US policy promoting abstinence as a key plank of its AIDS strategy was criticised at a world forum here Monday as experts warned billions of dollars were needed to prevent the virus from raging out of control.
Experts said the struggle to contain the virus was being jeopardised by shortfalls in money to run the huge prevention and treatment operation, and the search for a vaccine.
A small group of demonstrators who stormed the conference centre here daubed fake blood onto posters of key world leaders who they blamed for reneging on promises to put 10 billion dollars every year into a global fund to tackle the crisis.
"The world stands now at a point of the launch of massive scale-up" of prevention and treatment of HIV/AIDS, but "it will be extremely expensive", said Richard Feachem, the director of the Global Fund to Fight AIDS, Tuberculosis and Malaria, at the 15th International AIDS Conference.
The United States is by far the largest contributor to the fight against the disease with President George W. Bush having pledged 15 billion dollars over the next five years.
But US professor and legal expert on HIV/AIDS Brook Baker, of the North-eastern University School of Law, told the forum the US' fair share should be double that.
The UN has estimated 20 billion dollars will be needed annually by 2007 because of the growing threat from the epidemic.
Democrat congresswoman Barbara Lee also criticised the White House's focus on abstinence and said it was undermining efforts to curb its spread.
Lee said women's "only hope in preventing HIV infection is the use of the condom."
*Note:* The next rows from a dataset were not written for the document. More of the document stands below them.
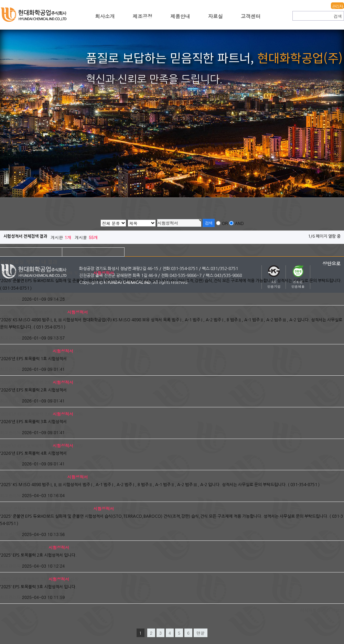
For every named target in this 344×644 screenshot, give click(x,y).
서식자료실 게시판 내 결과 (29, 262)
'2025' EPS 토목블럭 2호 (34, 547)
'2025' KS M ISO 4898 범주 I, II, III (44, 476)
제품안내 (180, 16)
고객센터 (251, 16)
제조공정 (143, 16)
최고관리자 (10, 299)
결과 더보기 (322, 610)
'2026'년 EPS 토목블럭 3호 (36, 414)
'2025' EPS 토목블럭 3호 (34, 579)
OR (225, 223)
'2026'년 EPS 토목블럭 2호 (36, 382)
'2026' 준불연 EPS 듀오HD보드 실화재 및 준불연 (57, 272)
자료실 (215, 16)
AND (239, 223)
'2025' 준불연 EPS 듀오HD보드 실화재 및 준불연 (57, 508)
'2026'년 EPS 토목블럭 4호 (36, 445)
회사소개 (105, 16)
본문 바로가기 (0, 0)
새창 (119, 272)
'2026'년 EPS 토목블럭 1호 (36, 351)
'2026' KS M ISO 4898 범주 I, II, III (44, 312)
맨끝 (201, 633)
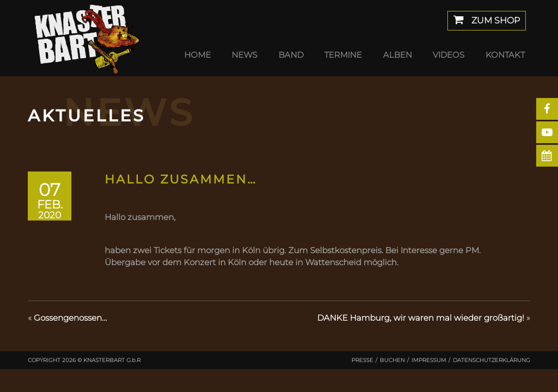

However, Ugandan President Yoweri Museveni told the conference that an abstinence campaign had been successful in sharply cutting HIV rates in his country.
He said Uganda had the lowest condom use in sub-Saharan Africa but HIV prevalence had declined dramatically because of an aggressive government campaign.
"Our approach is gradual. Abstinence, be faithful, but if you can't, use a condom," he said.
The United Nations warned that a general lack of political and financial support for global condom programs was undermining efforts to slow the pandemic.